Olympia ist vorüber, das Ungeheuer von Loch Ness interessiert nun wirklich niemanden mehr, und auch die Euro-Krise ist so permanent, daß sie einem zum Halse heraushängt. Also müssen Politiker und Journalisten wieder ein Stück tiefer in die Mottenkiste greifen, um während Urlaubs- und Ferienzeit und auf dem Höhepunkt der Hundstage dem Publikum etwas zu bieten.

Da hätten wir doch noch das NPD-Verbot. Ein Dauerbrenner seit über vierzig Jahren, schon angestaubt, aber trotzdem ein Evergreen. Man kann damit in der etablierten Landschaft von Politik und Medien überhaupt nichts falsch machen. Natürlich sind alle dafür, aber die einen eben ein bißchen mehr und die anderen ein bißchen weniger. Wobei die, die ein bißchen weniger dafür sind, es nicht aus grundsätzlichen Erwägungen heraus sind, sondern nur wegen der Frage, klappt’s oder klappt’s nicht? Eine nachvollziehbare Frage, weil es bekanntlich schon einmal nicht geklappt hat.
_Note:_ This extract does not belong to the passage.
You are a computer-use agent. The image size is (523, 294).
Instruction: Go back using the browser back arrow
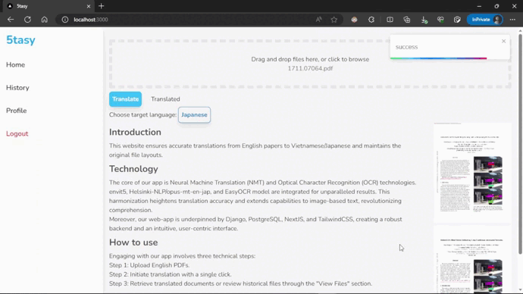11,20
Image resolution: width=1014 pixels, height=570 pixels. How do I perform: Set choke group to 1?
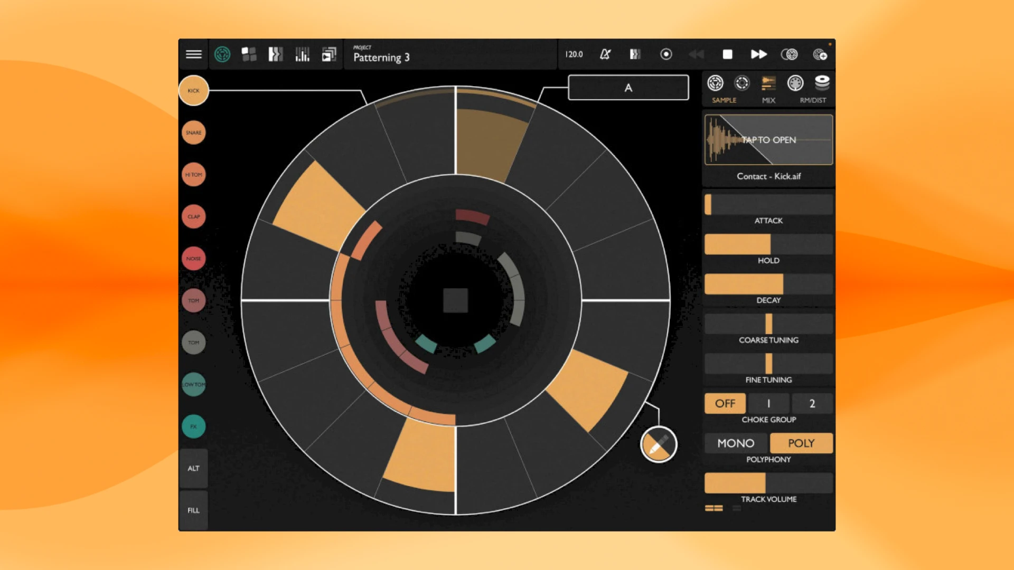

Um der Endlos-Debatte mal wieder ein wenig Schwung zu verleihen, hat Bayerns Ministerpräsident Seehofer einen Vorstoß gemacht: Nötigenfalls solle der Bundesrat allein einen Vorstoß wagen. Gewissermaßen fraktionsübergreifend haben Ministerpräsidenten (beziehungsweise -präsidentinnen) anderer Länder zugestimmt, egal, ob CDU oder SPD. Es ist doch schön, wenn man den Stallgeruch hat. Besonders bei heißem, trockenen Wetter kann er noch viel intensiver sein und löst damit wahrscheinlich Glücksgefühle aus, Endorphine, Serotonin und wie all diese Produkte der hirneigenen Chemie heißen.

Allerdings mag das Wohlbefinden auch abhängig von der Größe eines Stalles sein.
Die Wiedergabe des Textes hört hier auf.